EXCERPT Block Start

Received 19 February 2007; accepted 19 June 2007.

Article Outline

Background

Low heart rate recovery (HRR) at exercise test and the metabolic syndrome (MetS) are both predictors of cardiovascular morbidity and mortality. We studied in 75-year-old women and men, representative of the general population, the relationship between (1) HRR and the MetS, (2) HRR and the individual components of the MetS, and (3) HRR and insulin sensitivity.

Methods

A cross-sectional study of randomly selected 75-year-olds from a general population was performed (191 women and 194 men). The MetS was defined according to the National Cholesterol Education Program criteria. Heart rate was measured as beats per minute immediately after exercise and at 4 minutes into recovery.

EXCERPT Block End

Continue the study abstract on heart rate recovery and the metabolic syndrome in 75-year-olds from where it stops.

DATA TO EXAMINE Block Start

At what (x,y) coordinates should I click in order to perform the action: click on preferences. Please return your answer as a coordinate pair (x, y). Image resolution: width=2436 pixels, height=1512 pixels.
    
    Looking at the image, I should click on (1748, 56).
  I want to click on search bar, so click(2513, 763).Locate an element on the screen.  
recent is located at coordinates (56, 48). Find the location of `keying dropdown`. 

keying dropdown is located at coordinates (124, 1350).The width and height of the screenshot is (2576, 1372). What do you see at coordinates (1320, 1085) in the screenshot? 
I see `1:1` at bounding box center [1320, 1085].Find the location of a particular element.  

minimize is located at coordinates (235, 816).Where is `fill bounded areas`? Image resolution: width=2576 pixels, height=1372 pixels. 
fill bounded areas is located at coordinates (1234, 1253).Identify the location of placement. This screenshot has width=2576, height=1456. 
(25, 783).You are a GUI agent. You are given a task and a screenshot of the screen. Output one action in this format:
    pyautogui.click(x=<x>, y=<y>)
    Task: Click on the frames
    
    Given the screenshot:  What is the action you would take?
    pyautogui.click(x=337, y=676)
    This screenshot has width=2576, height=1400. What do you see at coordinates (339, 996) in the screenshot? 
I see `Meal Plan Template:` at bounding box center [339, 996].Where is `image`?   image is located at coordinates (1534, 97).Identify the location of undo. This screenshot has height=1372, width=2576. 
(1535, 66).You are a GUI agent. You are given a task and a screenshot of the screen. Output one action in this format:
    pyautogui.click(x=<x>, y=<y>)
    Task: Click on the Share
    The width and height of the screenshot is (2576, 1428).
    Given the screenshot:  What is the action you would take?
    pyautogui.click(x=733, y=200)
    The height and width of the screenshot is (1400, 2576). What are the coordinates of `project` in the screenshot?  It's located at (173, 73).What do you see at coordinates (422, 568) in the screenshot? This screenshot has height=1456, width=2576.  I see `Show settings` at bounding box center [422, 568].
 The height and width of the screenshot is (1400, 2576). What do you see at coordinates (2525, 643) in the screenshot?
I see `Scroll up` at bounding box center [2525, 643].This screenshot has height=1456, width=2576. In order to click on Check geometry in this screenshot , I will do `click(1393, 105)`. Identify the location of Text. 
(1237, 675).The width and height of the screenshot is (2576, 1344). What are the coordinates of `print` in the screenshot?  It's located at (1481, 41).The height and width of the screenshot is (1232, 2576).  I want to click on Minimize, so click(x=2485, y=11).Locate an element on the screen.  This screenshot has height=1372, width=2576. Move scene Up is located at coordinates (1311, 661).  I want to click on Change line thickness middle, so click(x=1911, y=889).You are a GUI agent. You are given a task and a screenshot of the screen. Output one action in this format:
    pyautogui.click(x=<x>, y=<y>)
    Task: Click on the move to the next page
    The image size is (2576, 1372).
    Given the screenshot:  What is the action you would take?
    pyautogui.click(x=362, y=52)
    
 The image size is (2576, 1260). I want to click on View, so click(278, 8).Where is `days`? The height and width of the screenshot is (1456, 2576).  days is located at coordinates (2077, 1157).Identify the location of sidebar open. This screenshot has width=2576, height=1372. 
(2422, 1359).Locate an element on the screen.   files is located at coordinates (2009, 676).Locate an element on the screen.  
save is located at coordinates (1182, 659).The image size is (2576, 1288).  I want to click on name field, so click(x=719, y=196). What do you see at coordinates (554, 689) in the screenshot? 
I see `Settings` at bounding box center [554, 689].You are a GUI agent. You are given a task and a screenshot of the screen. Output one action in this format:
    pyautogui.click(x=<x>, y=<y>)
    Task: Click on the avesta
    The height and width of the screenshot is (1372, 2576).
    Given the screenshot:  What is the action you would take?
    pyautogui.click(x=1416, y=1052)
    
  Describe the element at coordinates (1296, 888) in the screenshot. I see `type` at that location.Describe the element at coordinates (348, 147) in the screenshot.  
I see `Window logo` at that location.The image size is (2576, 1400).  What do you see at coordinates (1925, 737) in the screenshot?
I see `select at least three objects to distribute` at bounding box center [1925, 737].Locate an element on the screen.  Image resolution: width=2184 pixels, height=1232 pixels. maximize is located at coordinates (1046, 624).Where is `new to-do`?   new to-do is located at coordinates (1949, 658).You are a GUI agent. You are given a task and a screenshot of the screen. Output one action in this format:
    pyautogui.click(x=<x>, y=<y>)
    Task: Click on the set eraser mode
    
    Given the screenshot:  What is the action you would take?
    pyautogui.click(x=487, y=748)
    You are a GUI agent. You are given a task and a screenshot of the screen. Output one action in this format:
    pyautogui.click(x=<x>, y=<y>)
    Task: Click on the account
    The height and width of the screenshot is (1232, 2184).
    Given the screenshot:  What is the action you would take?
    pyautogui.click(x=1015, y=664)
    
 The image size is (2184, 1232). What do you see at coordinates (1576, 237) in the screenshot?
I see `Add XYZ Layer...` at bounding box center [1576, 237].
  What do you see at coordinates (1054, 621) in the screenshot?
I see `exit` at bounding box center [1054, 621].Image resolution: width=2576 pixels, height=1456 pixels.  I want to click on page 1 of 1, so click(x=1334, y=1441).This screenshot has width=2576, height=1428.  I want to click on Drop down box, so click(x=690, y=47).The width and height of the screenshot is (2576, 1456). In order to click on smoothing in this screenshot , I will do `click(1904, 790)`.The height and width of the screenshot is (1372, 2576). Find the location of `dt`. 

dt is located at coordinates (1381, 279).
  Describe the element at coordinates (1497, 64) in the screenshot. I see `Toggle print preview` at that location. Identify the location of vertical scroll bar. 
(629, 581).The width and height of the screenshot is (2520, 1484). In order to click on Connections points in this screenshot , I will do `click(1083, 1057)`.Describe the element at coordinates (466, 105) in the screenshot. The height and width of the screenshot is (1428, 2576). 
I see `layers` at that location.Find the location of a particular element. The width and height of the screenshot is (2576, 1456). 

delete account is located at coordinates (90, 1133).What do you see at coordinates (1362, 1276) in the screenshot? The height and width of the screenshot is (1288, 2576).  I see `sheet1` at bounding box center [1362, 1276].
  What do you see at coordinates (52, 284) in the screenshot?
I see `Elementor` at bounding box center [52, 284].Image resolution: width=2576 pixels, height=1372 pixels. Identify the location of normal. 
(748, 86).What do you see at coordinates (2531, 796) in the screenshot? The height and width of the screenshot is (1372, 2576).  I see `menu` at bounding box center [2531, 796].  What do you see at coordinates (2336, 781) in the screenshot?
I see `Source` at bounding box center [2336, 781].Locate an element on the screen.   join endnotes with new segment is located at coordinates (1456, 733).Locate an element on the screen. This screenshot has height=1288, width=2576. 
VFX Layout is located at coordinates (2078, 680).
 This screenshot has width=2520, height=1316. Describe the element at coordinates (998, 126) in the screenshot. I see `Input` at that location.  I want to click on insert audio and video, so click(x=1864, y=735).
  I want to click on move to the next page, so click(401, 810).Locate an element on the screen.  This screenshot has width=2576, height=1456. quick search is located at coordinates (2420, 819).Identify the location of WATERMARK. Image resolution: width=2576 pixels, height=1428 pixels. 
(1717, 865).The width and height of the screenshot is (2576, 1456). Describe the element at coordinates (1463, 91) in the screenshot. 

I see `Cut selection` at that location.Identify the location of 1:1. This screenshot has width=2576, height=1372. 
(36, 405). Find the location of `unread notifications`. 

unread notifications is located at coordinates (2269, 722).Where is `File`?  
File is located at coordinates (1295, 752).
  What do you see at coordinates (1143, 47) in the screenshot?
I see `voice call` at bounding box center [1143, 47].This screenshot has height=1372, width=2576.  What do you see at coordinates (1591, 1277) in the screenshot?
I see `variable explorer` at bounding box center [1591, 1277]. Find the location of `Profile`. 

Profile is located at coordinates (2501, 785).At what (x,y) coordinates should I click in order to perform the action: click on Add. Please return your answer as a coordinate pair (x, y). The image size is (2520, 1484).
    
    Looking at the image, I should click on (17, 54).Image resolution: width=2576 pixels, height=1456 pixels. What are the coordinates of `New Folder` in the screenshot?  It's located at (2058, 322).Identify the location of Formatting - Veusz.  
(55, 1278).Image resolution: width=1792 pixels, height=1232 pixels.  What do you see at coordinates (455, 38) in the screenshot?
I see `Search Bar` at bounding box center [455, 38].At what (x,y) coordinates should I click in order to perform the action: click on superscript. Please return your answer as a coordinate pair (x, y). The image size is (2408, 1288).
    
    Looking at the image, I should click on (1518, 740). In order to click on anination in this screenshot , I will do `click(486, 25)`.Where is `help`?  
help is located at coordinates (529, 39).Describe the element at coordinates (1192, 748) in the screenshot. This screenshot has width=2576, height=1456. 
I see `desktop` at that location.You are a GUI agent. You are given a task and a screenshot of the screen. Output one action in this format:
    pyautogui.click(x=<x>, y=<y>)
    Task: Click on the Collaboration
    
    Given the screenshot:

DATA TO EXAMINE Block End

EXERCISE ANSWER –
Results

Heart rate recovery (median and interquartile range, beat/min) was 48 (37-58) for women and 49 (38-58) for men. Thirty-seven percent of the women and 25% of the men had the MetS. Heart rate recovery was 52 (42-61) for women with the MetS and 42 (31-49) for those without. The corresponding values for men was 50 (39-61) and 47 (35-54); the difference between individuals with and without the MetS was significant for women (P < .001) but not for men (P = .084). The following significant correlation coefficients between HRR and MetS components were found: for women, waist circumference (−0.43, P < .001), high-density lipoprotein cholesterol (0.37, P < .001), insulin sensitivity (−0.37, P < .001), fasting plasma glucose (−0.30, P < .001), and triglycerides (−0.24, P = .001); for men, triglycerides (−0.20, P = .005). The sex disparity in the strength of correlation reached statistical significance for insulin sensitivity (P < .001) and waist circumference (P = .042).

Conclusion

Among 75-year-olds, the MetS and related components are more strongly correlated to HRR in women than in men.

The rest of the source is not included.